Norconex / collector-filesystem

Norconex Filesystem Collector is a flexible crawler for collecting, parsing, and manipulating data ranging from local hard drives to network locations into various data repositories such as search engines.
http://www.norconex.com/collectors/collector-filesystem/
21 stars 13 forks source link

Custom meta data fetcher fetching metadata from external properties file #21

Closed jayjamba closed 6 years ago

jayjamba commented 6 years ago

MyMetadataFetcher.zip Hi, Is there a way to fetch meta data from external properties file. We have integrated norconex in spring boot application, I declared my own custom class as Spring component , it extends "GenericFileMetadataFetcher" class. Not sure how can I fetch meta data from external property file ?

Below is my sample metadata fetcher tag that I declared in sample config xml:

If I hardcode the metadata in the above class its getting added in xml files which are generated, but I dont want to hardcode these metadata properties, instead I want it to add these metadata from the property file. I have attached 'MyMetadataFetcher' class

jayjamba commented 6 years ago
@SpringBootApplication
public class FilesystemconnnectorApplication implements CommandLineRunner {

    // @Autowired
    // private MyMetadataFetcher customFetcher;

    @Autowired
    private ApplicationProperties applicationProperties;

    public static void main(String[] args) {
        SpringApplication.run(FilesystemconnnectorApplication.class, args);
    }

    @Override
    public void run(String... args) throws Exception {
        final File configFile = new File(getClass().getClassLoader().getResource("sample-config.xml").getFile());
        final File variableFile = new File(getClass().getClassLoader().getResource("sample-config.variables").getFile());

        final CollectorConfigLoader collectorConfigLoader = new CollectorConfigLoader(FilesystemCollectorConfig.class);
        final FilesystemCollectorConfig fileCollectorConfig = (FilesystemCollectorConfig) collectorConfigLoader
                .loadCollectorConfig(configFile, variableFile);
        final FilesystemCollector collector = new FilesystemCollector(fileCollectorConfig);

        collector.start(true);
    }
}

This is the way my spring boot app starts.

jayjamba commented 6 years ago

I achieved this using ConstantTagger in preParseHandlers. But I was just wondering How can I read the external properties from my own MyMetadataFetcher ?

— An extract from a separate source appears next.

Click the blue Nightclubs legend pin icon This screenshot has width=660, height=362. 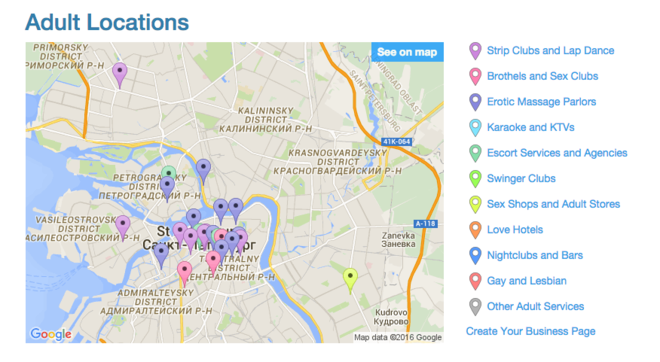point(475,256)
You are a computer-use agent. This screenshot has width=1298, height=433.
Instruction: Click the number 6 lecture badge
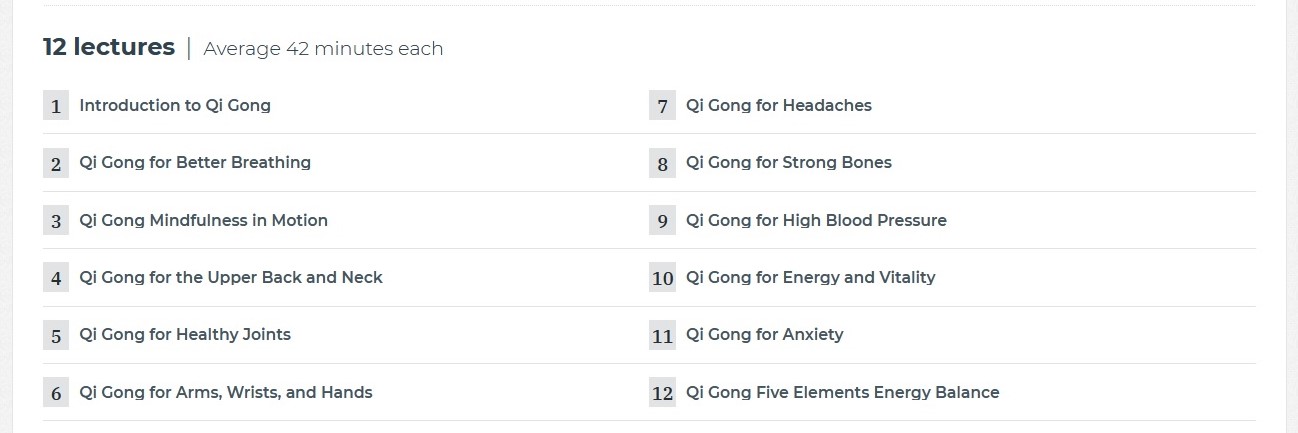pos(56,393)
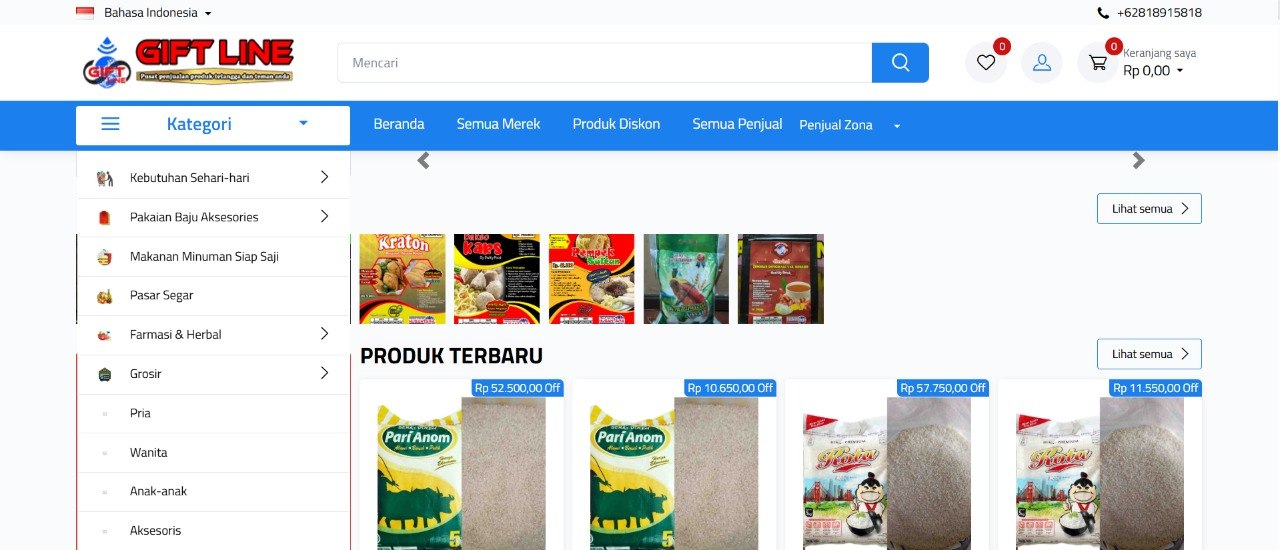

Below is my constant tagger that worked

<importer>
            <preParseHandlers>
                <tagger class="com.norconex.importer.handler.tagger.impl.ConstantTagger">
                    <constant name="prop1">${prop1}</constant>
                    <constant name="prop2">${prop2}</constant>
            </tagger>
            </preParseHandlers>
</importer>
essiembre commented 6 years ago

To be clear: you want to read a .properties file and add its content to a document metadata via your code?

Have you tried creating your ApplicationProperties directly (or a Properties or ResourceBundle instance) as a test? If that works, it would point to an auto-wiring issue with Spring.

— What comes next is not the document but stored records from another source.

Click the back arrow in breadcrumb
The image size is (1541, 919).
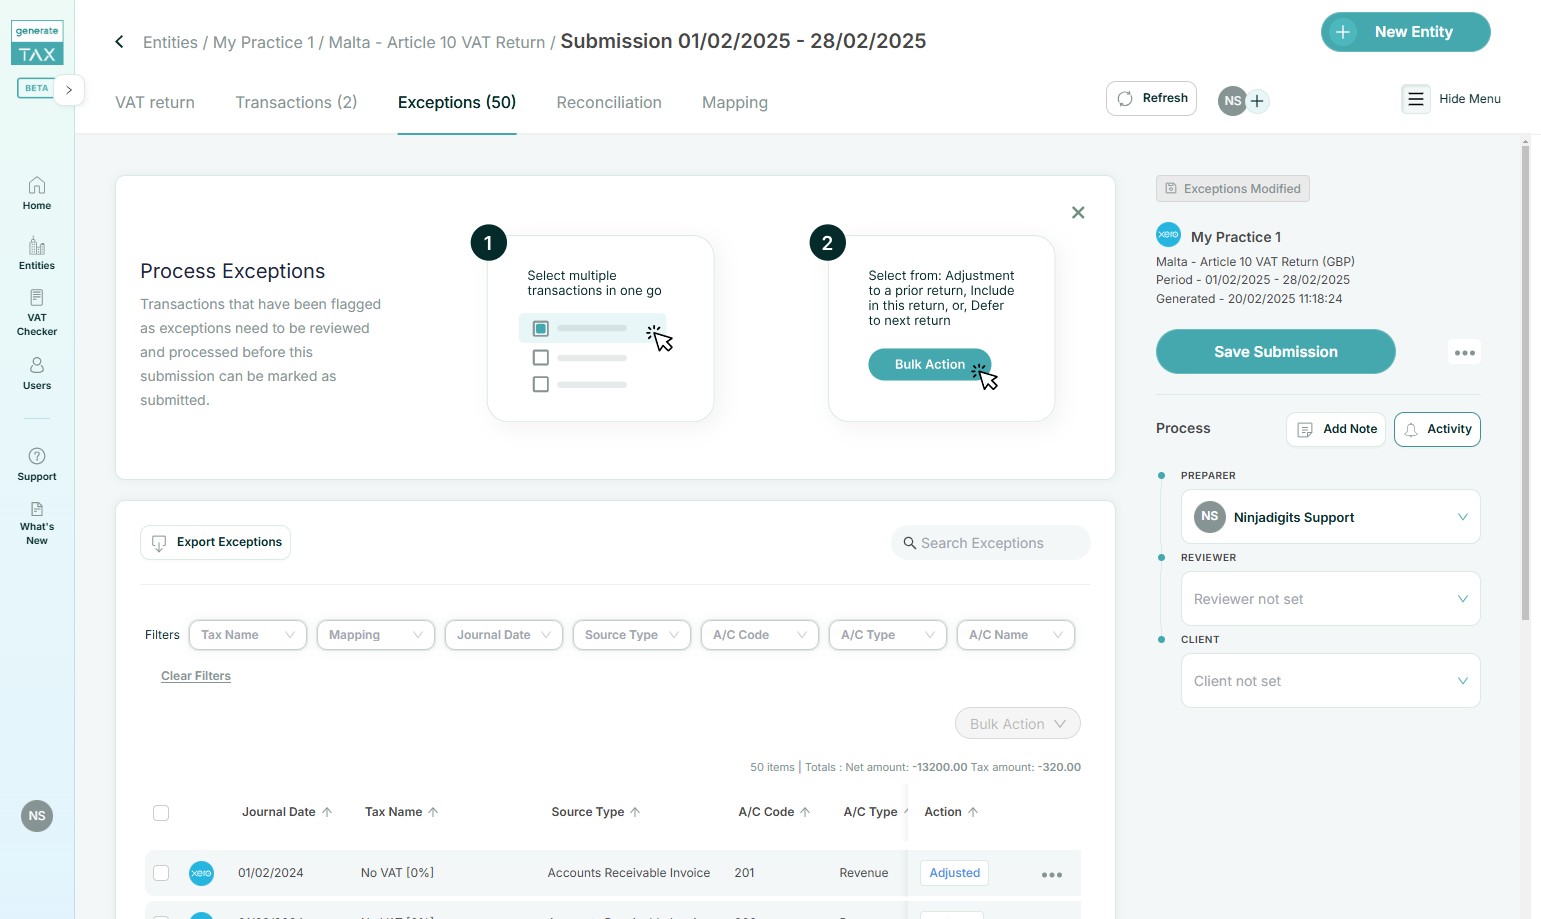[119, 42]
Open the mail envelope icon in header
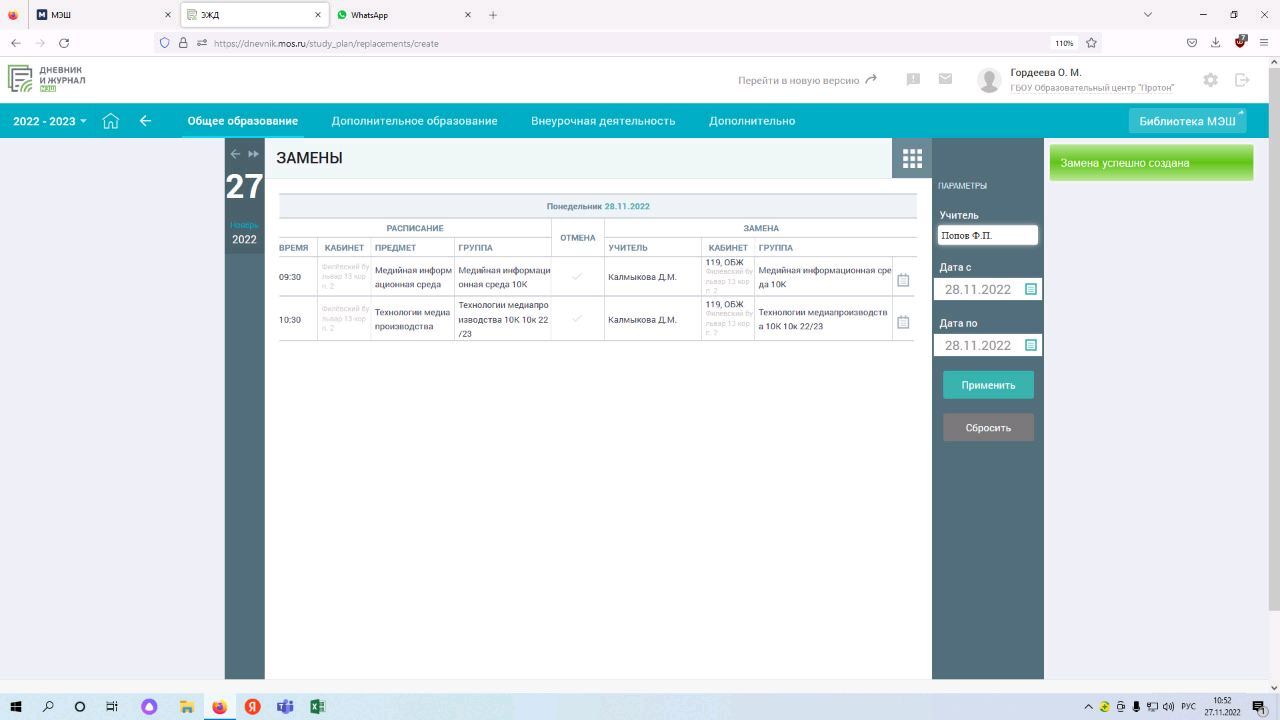This screenshot has width=1280, height=720. coord(945,79)
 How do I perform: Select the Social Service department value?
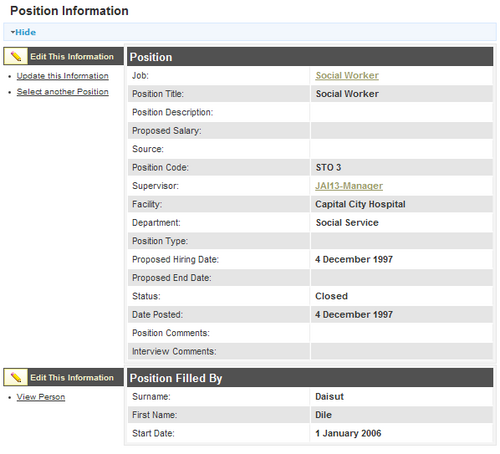(347, 222)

jayjamba commented 6 years ago

Hi, Sorry for late reply I didn't got a chance to test this with application properties file. But can you lemme know if there is way to add custom metadata for the deleted file ?

essiembre commented 6 years ago

Sorry, but I do not understand what you are trying to do. Could you please elaborate?

Are you talking about files sent to your committer for deletion? If so, you can write your own committer and add what you want there.

jayjamba commented 6 years ago

You got that right. Thanks! Writing my own committer did the job.

essiembre commented 6 years ago

Great. Thanks for confirming.